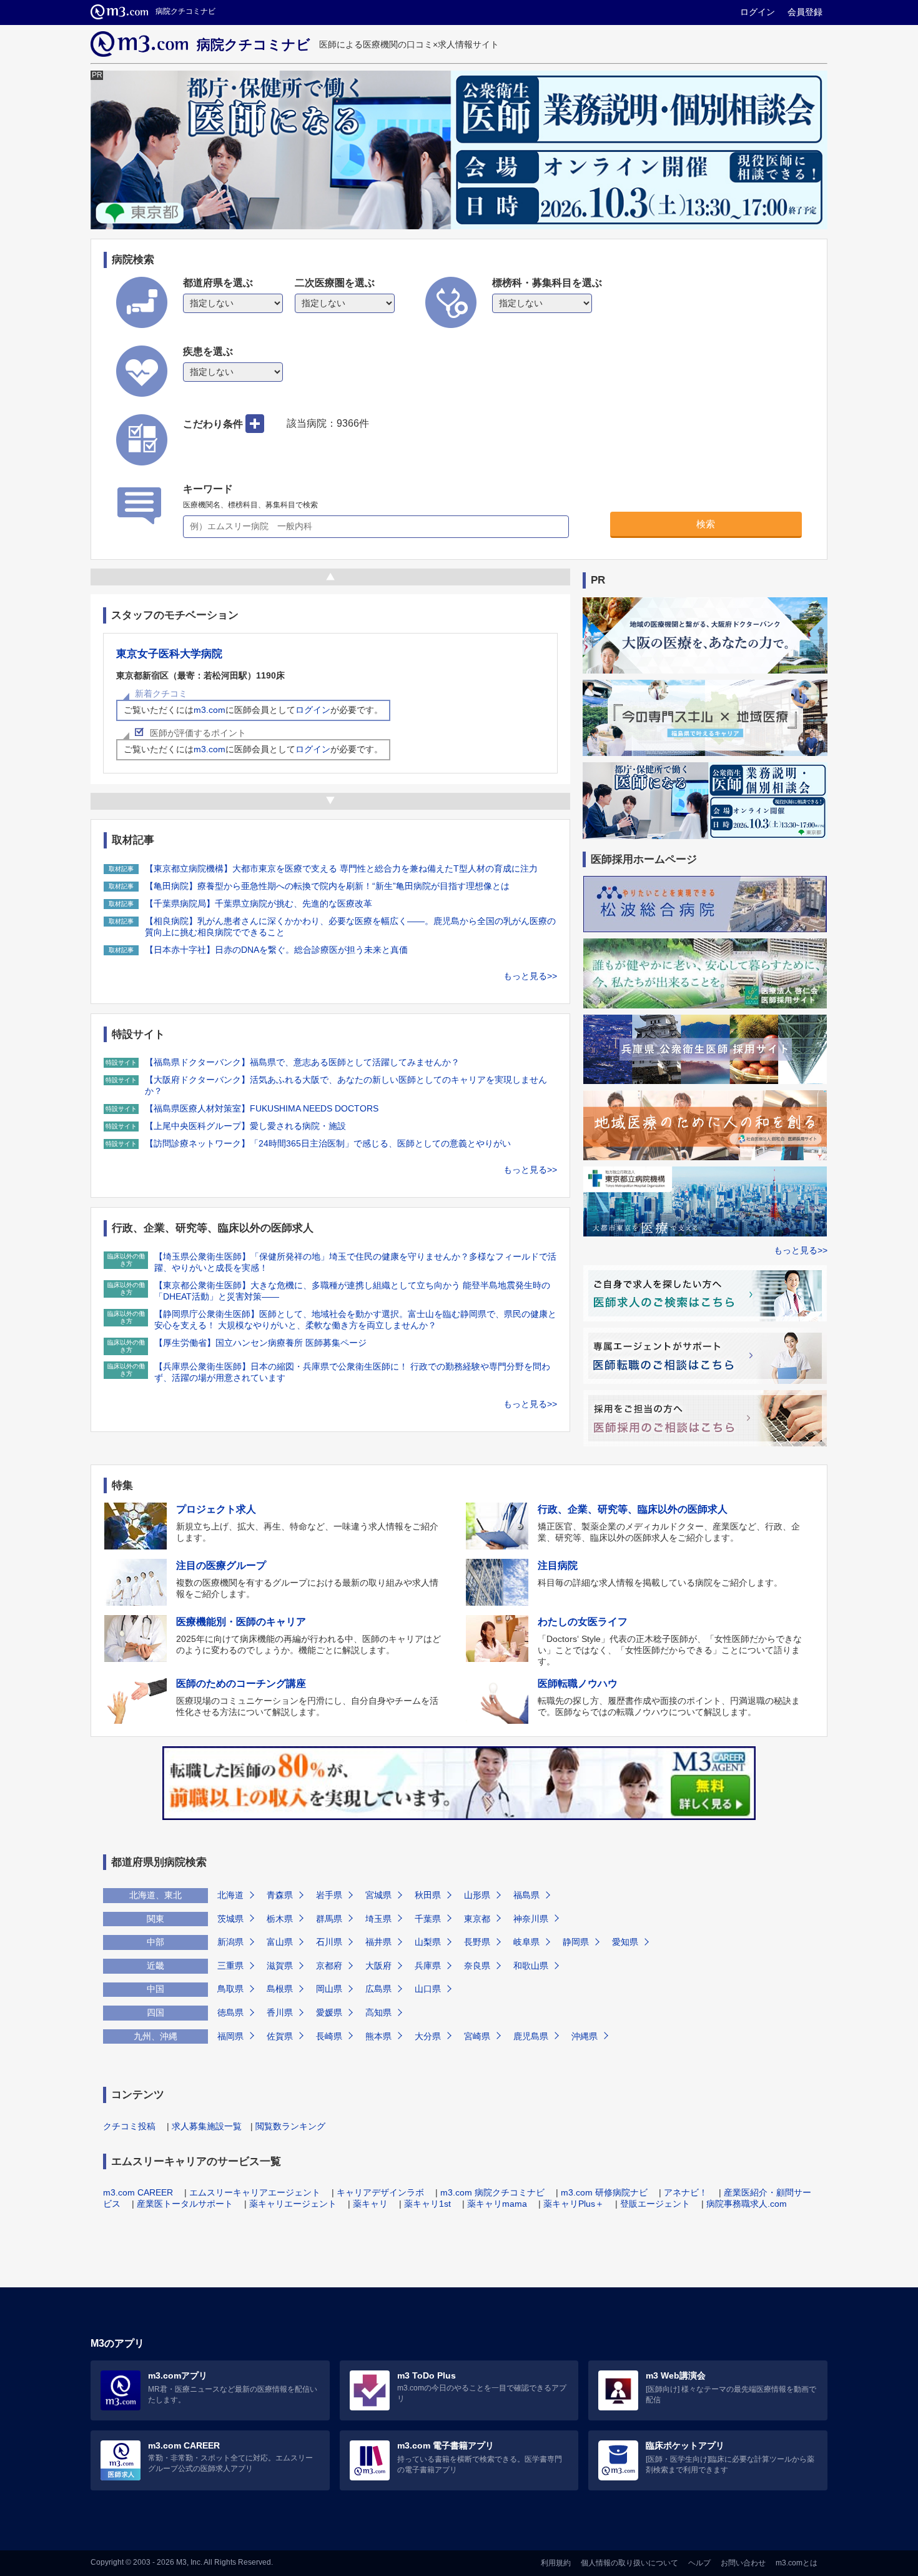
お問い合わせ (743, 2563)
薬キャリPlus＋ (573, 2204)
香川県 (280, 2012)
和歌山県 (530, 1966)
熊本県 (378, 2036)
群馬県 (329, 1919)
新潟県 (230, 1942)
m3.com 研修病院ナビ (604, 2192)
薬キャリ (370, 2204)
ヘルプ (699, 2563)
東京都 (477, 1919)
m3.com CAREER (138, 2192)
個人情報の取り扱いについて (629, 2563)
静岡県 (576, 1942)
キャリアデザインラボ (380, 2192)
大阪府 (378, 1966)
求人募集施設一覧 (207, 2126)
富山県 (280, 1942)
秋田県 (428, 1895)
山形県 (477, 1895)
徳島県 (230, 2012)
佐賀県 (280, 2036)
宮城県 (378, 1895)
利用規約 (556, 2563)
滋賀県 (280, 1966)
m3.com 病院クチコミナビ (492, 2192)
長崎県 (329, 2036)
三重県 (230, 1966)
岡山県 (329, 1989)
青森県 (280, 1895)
==========
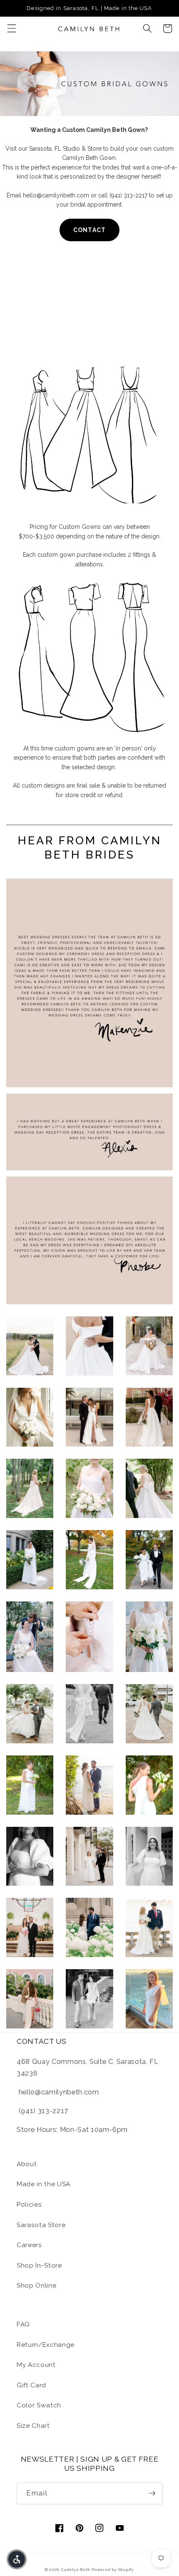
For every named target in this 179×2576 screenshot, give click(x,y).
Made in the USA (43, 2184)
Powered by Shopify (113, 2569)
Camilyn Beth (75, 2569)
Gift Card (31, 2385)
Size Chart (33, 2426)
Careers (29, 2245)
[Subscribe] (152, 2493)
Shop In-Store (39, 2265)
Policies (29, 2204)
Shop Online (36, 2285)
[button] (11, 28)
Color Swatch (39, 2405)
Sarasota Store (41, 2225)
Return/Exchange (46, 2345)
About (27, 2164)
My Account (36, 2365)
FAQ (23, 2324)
==========
Exercise
Starting at the line above that holds "個人情報の取り扱いについて (629, 2563)" and ending at the line that holds "青森県 (280, 1895)", transcribe each line exactly and include no other lines.

The completed task
個人情報の取り扱いについて (629, 2563)
静岡県 (576, 1942)
キャリアデザインラボ (380, 2192)
大阪府 (378, 1966)
求人募集施設一覧 (207, 2126)
富山県 (280, 1942)
秋田県 (428, 1895)
山形県 (477, 1895)
徳島県 (230, 2012)
佐賀県 (280, 2036)
宮城県 (378, 1895)
利用規約 (556, 2563)
滋賀県 (280, 1966)
m3.com 病院クチコミナビ (492, 2192)
長崎県 (329, 2036)
三重県 (230, 1966)
岡山県 (329, 1989)
青森県 (280, 1895)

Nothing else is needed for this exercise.